*EXERCISE GOAL:* Find the line containing "Image resolution: width=913" in the records below. Copy exactly that line and each one after it, ending at the line containing "Screen dimensions: 1050x600", and nothing more.

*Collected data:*
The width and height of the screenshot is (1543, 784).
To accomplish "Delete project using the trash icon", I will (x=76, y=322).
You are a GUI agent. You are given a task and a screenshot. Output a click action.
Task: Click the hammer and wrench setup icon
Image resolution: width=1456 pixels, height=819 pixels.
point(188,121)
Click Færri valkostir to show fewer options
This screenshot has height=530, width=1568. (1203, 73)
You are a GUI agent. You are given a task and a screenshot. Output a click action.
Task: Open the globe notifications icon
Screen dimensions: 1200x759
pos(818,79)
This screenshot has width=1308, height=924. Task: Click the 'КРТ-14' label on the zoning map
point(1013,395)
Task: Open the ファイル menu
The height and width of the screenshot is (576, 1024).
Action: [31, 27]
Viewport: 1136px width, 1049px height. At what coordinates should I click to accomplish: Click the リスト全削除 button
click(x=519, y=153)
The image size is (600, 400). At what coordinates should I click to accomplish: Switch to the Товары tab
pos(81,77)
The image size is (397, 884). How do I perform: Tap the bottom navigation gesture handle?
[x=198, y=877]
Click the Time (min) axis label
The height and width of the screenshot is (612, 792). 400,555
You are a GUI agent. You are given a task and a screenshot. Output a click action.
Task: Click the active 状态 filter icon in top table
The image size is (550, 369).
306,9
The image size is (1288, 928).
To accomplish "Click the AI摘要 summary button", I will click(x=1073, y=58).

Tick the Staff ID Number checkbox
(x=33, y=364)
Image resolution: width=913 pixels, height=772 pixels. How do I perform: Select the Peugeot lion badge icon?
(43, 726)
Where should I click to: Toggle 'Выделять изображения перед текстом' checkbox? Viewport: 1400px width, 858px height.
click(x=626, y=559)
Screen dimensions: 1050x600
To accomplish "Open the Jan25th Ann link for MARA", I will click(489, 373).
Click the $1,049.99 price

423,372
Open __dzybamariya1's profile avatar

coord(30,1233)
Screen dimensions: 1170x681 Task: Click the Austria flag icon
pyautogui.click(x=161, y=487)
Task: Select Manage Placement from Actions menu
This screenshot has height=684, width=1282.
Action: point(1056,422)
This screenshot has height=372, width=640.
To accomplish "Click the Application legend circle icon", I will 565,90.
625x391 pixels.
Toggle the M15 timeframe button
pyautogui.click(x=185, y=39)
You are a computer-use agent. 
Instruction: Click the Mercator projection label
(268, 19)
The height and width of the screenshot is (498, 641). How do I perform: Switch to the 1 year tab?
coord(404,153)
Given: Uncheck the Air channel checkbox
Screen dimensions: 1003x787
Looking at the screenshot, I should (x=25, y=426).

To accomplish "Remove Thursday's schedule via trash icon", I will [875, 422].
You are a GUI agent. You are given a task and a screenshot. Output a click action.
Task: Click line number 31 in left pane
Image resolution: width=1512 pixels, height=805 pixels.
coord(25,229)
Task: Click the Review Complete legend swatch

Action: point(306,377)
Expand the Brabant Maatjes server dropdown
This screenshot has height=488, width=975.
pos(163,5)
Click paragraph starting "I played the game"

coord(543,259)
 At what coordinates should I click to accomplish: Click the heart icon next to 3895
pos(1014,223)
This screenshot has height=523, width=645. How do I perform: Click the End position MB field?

*TASK OUTPUT:*
Image resolution: width=913 pixels, height=772 pixels. How do I perform: Select the Peugeot lion badge icon?
(43, 726)
Where should I click to: Toggle 'Выделять изображения перед текстом' checkbox? Viewport: 1400px width, 858px height.
click(x=626, y=559)
Screen dimensions: 1050x600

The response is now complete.